Liberation has finally come to Ukraine’s Kharkiv. But scars of Russia’s brutal occupation remain
By Natalie Gallón, Nick Paton Walsh, Kostyantin Gak and Brice Lâiné, CNN
There is little respite in victory for Ukrainian forces in the recently liberated Kupiansk. Russian shells still hit its pockmarked streets, marring the skyline with plumes of black smoke.
Intense damage is visible on nearly every building. A huge billboard with an image of a waving Russian flag stands next to the bridge that crosses the Oskil River in the city center, bearing the words, “We are one people with Russia!”
For now, the Ukrainian army has chased Russian forces over the bridge and appears to be building some momentum pushing across the eastern banks of the river towards Luhansk, a key separatist territory controlled by Moscow. CNN witnessed Ukrainian infantry returning from the eastern side on foot.
Yet inside this city, one of several in the eastern region of Kharkiv that have been liberated, are the telltale signs of a hellish occupation. A former police building was used as a vast detention center by the Russians, where at one point up to 400 prisoners were held in its cramped and dark cells, with eight or nine prisoners per room, Ukrainian authorities told CNN. A brightly painted mural of a Russian soldier with a “Z” on his armband standing next to an elderly woman waving the flag of the former Soviet empire is still visible on one wall.
Before CNN was allowed to enter, a prisoner with his hands bound in glossy blue tape was quickly led outside, placed in a vehicle and driven away.
This one was possibly a Russian soldier, according to the Ukrainian Security Service (SBU), who think he either deserted his troops or was left behind. The prisoner claimed to be a local, the SBU said.
Just outside of the building’s entrance, two Russian flags tied to wooden poles were strewn on the floor, one with signs of being burned. Inside, rubbish littered the floors of the damp space. Through the narrow hallway were small rooms on each side, where Russians used to keep their prisoners.
A few small mattresses and tables were seen in some of the small cells, others held just a table and two chairs, remnants of what could have been an interrogation room.
Not all the rooms had been cleared of possible explosives, officials told CNN. A grenade booby trap sat on a bench inside a cell, held in place by a half-eaten food tin.
As CNN walked through the center, an SBU officer noticed the trap and wrote “Grenade!!!” on the wall outside the cell with a black marker and an arrow to show exactly which room investigators should enter. The door was closed.

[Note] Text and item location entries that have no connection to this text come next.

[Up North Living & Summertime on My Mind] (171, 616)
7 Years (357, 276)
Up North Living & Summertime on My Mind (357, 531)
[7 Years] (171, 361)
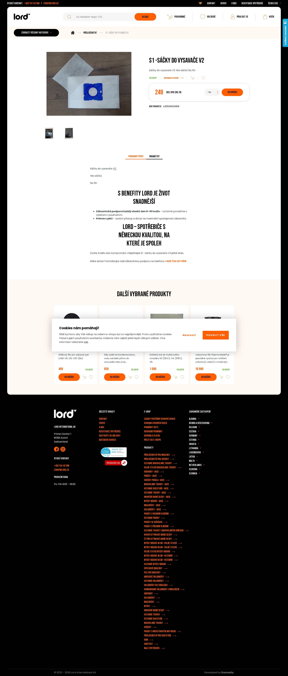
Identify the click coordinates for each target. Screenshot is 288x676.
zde (86, 342)
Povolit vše (215, 335)
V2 (115, 168)
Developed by (212, 672)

As the investigations continue, Ukrainian officials are discovering other scars too, like those from alleged torture.
A former prisoner who was introduced to CNN by the Ukrainian Security Services said he was imprisoned in the building about a month ago. Walking through the corridor, he showed CNN the room where he said the Russians interrogated him.
“They put me on this chair,” the former prisoner — who CNN has not named for his safety — said, pointing. “There the investigator sat, and there was the guy with the telephone and another one who helped.”
The telephone was an old wind-up model that he said was used to send electric shocks into him. He thinks his interrogator was experienced in this method from their time in the Russian Security Services, the FSB.
The occupiers asked him who he was in touch with from the Ukrainian army, and told them he was once a cook in the army, he said.
“They told me, ‘You think you are tough. Let’s find out how tough,'” he said. “They also shot me with some kind of pistol. Here and in the leg,” he told CNN, pointing to his chest and leg.
“They promised I’d only see the sun and sky again if they forced me into a minefield,” he said. “The main thing is to survive and to withstand. It took me a week and a half to recover when I got out.”
The man is not the only one dealing with the scars from a brutal invasion, detention and alleged torture.
As authorities continue investigating and clearing liberated towns in the Kharkiv region, they’re finding more and more evidence of detention centers and cells used for torture.
Ukrainian President Volodymyr Zelensky said Saturday that “more than 10 torture rooms” used by occupying forces have so far been found in the area. “As the occupiers fled, they also dropped the torture devices,” he said.
CNN has reached out to the Russian government for comment but has not received a response.
Kupiansk might be recently liberated but the city is a ghost town, punctuated by destruction and debris.
The very few locals that remain huddle in its empty husk.